До тюрьмы МГБ я и не задумывался почти над тем, что я якут. Ни разу в пединституте я не слышал, чтобы кто-то задевал чье-то национальное достоинство. А в тюрьме МГБ мне настойчиво давали понять, что я якут и какое место в обществе должен занимать. Впервые в жизни меня заставили плакать из-за того, что родился я от якута и якутки. Но все же и там сохранилось в моей душе светлое чувство к человеку, независимо от его национальной принадлежности, — чувство, привитое мне великими гуманистами — классиками мировой литературы.

Я никогда не понимал и не понимаю, как можно ненавидеть человека лишь за то, что он "не той" национальности. Подлецы есть в любом народе, но хороших людей несравнимо больше. Среди самых любимых и уважаемых мной людей были и русские. Я любил русскую девушку - студентку физматфакультета Яну Алехину. И преклонялся перед директором педучилища Федором Зиновьевичем Самариным, русским человеком. До сих пор не встречал я таких людей. Но о них не рассказал бы я следователям МГБ и перед страхом смерти — покой и душевное равновесие дорогих сердцу людей оберегал пуще всего.

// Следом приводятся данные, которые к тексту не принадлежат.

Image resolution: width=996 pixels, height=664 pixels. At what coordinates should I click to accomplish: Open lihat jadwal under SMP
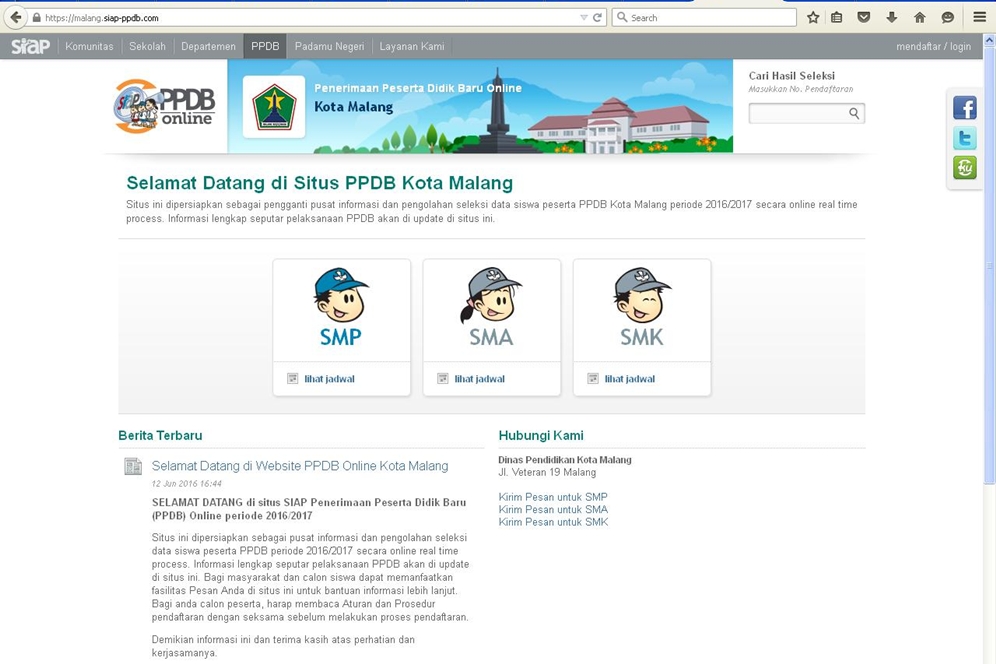[329, 379]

Филиппов, Березовский, Немлихер (кстати, сколько бы они ни били себя в грудь: "мы, славяне, великий народ..." — я далеко не уверен в их принадлежности к русской национальности) точно так же издевались над нами, как белые над аборигенами Америки или Африки. Общий смысл их ругательств и оскорблений сводился к следующему: "Тоже мне нашелся народ, слишком возомнили о себе, запищали..." И далее, без всяких доказательств и оснований, выдвигалось обвинение в желании отделиться от русских.

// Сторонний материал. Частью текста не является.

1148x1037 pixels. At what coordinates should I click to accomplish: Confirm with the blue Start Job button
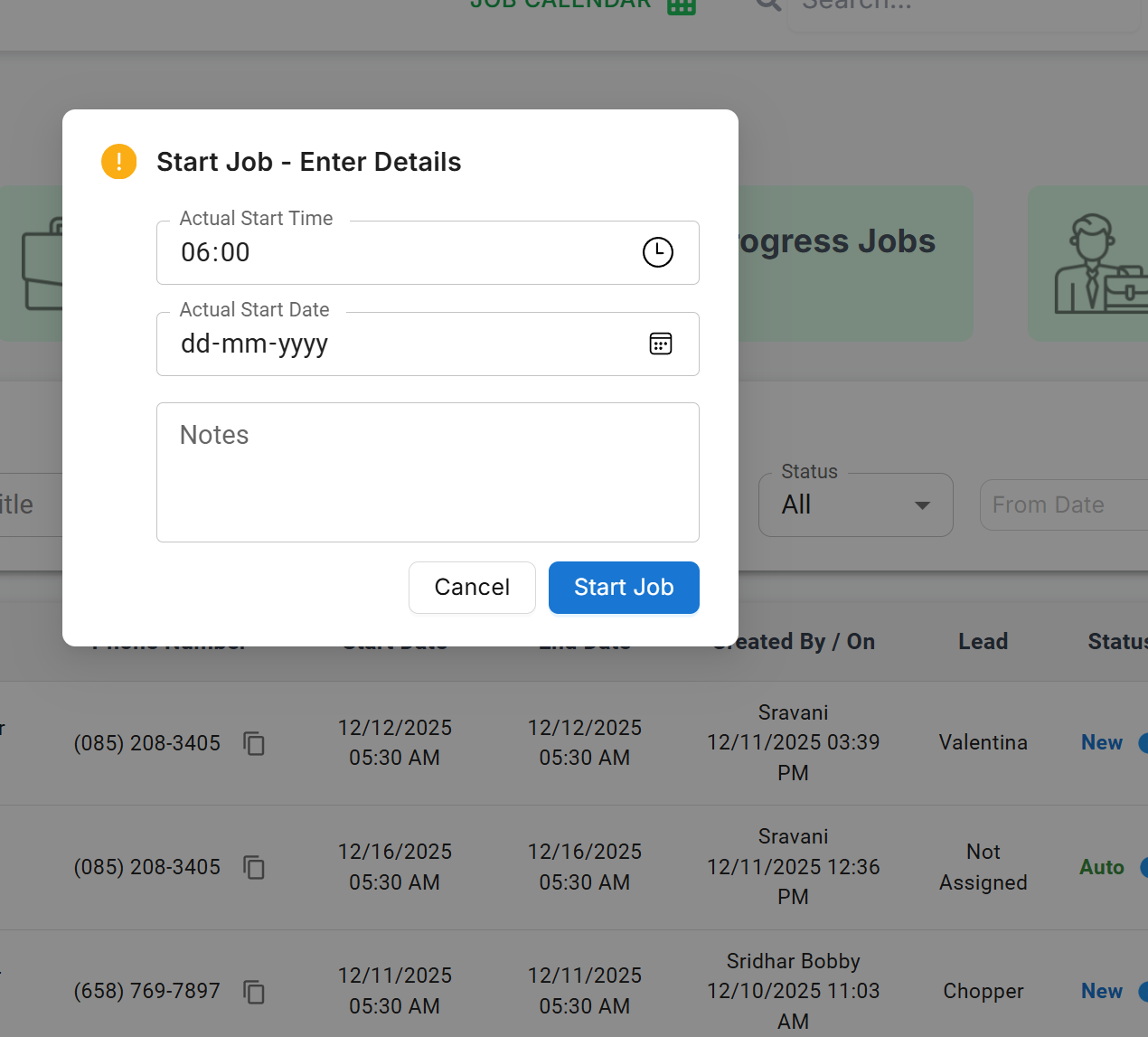pos(624,588)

В последние годы жизни Сталина никто не смел не то чтобы пикнуть об отделении, но даже о правах автономий. Да и способных на подобную смелость не осталось после многоэтапного политического геноцида. Альтернативному мышлению было отказано в праве на существование. Раньше мы учили, что ошибку Сталина в вопросе автономизации поправил Ленин. Но после смерти последнего Сталин внедрил свою идею. Свою, а не ленинскую. И сталинская автономия была такой же фальшивой и показной, как его Конституция, все его законы. Репрессированных в двадцатые-тридцатые годы подвела доверчивость: они верили в идею автономии и взялись за осуществление ее на гуманистических началах.

Мы, молодые, не представляли, что такое истинная автономия, и не знали, что она отлична от сталинской. Вот

 

- 65 -

какую узость мысли и робость ума воспитывала в нас система. В наших общежитских дискуссиях вопрос об отделении ни разу не ставился: мысль о том, что Якутия самостоятельно, без России, не способна прокормить себя, была для нас аксиомой. А то, что автономия и федерация — это лишь ступени к самостоятельности народов, и не пытались понять. Знать не знали, какова была программа федералистов, и за что они боролись. По тогдашней терминологии, считали их попросту бандитами. Думается, грядущие поколения простят нам слепоту и невежество наше. Это сегодня лишь всем ясно, что сталинская автономия тормозила развитие народов и осложнила межнациональные отношения в Советском государстве.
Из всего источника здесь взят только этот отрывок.